There has been a substantial update since this was first posted. The lead authors of the World Happiness Report have now reached out to me directly. Details at the bottom.
The World Happiness Report (WHR) is currently the best known and most widely accepted source of information on global life satisfaction. Its six-variable model of satisfaction is reproduced in textbooks and has been published in the same form by the United Nations since 2012. However, almost no justification is given for why these six variables are used. In response, I attempted to do the only thing I thought was responsible -- do an exhaustive search over 5,000 variables in international datasets, and see empirically what actually predicts satisfaction. I've consulted with life satisfaction specialists both in economics departments and major think tanks, and none thought this had been done before.

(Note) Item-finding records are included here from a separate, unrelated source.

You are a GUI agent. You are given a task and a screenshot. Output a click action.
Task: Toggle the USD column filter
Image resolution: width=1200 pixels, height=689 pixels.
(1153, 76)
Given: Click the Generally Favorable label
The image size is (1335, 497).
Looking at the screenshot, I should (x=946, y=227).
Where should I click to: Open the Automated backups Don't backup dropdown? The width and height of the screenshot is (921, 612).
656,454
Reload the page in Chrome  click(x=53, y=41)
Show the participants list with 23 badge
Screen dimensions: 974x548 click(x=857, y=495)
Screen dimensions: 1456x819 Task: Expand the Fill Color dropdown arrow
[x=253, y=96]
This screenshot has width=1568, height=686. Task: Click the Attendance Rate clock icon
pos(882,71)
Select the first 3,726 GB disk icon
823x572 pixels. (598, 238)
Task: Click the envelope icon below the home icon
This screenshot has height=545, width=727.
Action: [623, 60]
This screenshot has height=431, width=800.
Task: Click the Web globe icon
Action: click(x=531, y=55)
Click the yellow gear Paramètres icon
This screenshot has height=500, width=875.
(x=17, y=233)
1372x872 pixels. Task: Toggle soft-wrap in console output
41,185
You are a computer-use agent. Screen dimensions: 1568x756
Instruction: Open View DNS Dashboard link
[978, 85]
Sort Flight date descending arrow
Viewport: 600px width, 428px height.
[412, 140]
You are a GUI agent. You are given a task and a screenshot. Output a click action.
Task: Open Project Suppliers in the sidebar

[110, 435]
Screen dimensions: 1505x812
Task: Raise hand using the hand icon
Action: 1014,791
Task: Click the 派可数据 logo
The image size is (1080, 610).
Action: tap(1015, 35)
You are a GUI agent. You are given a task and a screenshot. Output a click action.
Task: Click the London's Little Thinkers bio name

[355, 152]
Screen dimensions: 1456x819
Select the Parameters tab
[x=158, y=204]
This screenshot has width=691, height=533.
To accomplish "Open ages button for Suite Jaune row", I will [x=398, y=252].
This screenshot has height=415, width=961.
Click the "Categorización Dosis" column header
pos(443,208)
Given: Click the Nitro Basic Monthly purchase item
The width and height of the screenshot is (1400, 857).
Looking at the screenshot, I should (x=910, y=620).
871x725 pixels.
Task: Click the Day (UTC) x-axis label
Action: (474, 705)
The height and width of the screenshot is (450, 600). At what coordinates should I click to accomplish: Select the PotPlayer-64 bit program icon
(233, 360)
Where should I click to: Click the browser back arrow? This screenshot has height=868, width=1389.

The variables that are selected by this more rigorous method are dramatically different from those of the WHR, and the resulting model is substantially more accurate both in and out of sample. In particular, the WHR leaves out entire categories of variables on subjects as varied, and as basic, as education, discrimination, and political power. Perhaps most dramatically, the way the WHR presents the data appears to suggest that GDP explains 40% of model variation. I find that, with my measurably more accurate model, it in fact predicts 2.5%.
The graph below ranks the model variables by contribution, which is the amount of the total satisfaction of a country they are estimated to predict. For interpretation, 1.5 points of satisfaction on the 11-point scale is equivalent to the grief felt at the death of a life partner, meaning these numbers may be numerically small, but they are enormously significant behaviorally.
All variables included here were chosen by a penalized regression out of a total of 1,058 viable candidates, after 5,500 variables were examined. (Most were too missing to be used and trusted.) They are colored by significance, with even least still marginally significant, and almost all significant at the 0.001 level.
I have already gotten extremely positive feedback from academic circles, and have started looking for communities of practice that would find this valuable.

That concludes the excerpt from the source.